The grant scope id is a way of delegation. It doesn’t move the role into the project scope; you’re simply saying that the grants in that role should apply to the child project. That’s why when you list roles in the project scope it doesn’t show up; it still lives in the org.

terraform:

resource "boundary_role" "organization_admin" {
  name           = "admin"
  description    = "Administrator role"
  principal_ids  = concat(
  [for user in boundary_user.users: user.id]
  )
  grant_strings  = ["id=*;type=*;actions=*"]
  grant_scope_id = boundary_scope.core_infra.id
  scope_id       = boundary_scope.corp.id
}

this solved the issue for me.

however, Jeff, I get that, but how can i do this from the admin console? grant a scope.

2 Likes

I believe that field is not in the UI yet; we don’t have 100% API coverage in the admin UI currently.
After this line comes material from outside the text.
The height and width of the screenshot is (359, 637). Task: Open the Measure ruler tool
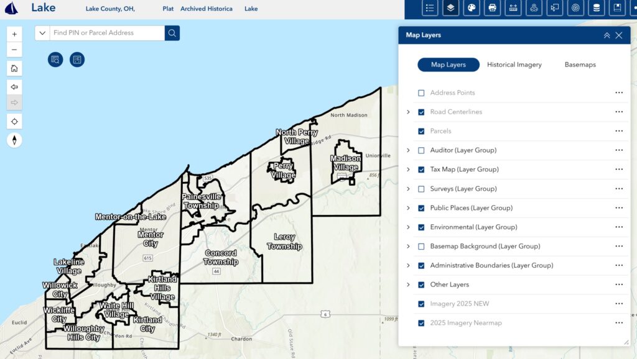[x=513, y=8]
hi @jeff thank you for attention for helping me.

i have question. i create new project, then create new roles,new user, user auth method then add host catalog and host target on DEV environment . it always return same 403 forbidden. i think on DEV enironment we can’t create new project right? should be create on PROD environment then can create new project etc its works.

There is no functional difference between dev mode and non-dev mode other than dev setting up a database/config for you and creating resources with known suffixes.

okay @jeff thanks for the confirmation what im concern. maybe i will try another way for test like using terraform.

You may want to try granting a wide swath of permissions to your users (e.g. id=*;type=*;actions=* and seeing if you stop getting the 403. If so, then it means that there is something missing in the existing grants. If not, then it suggests that the grants you’re giving are not in the scope that you think.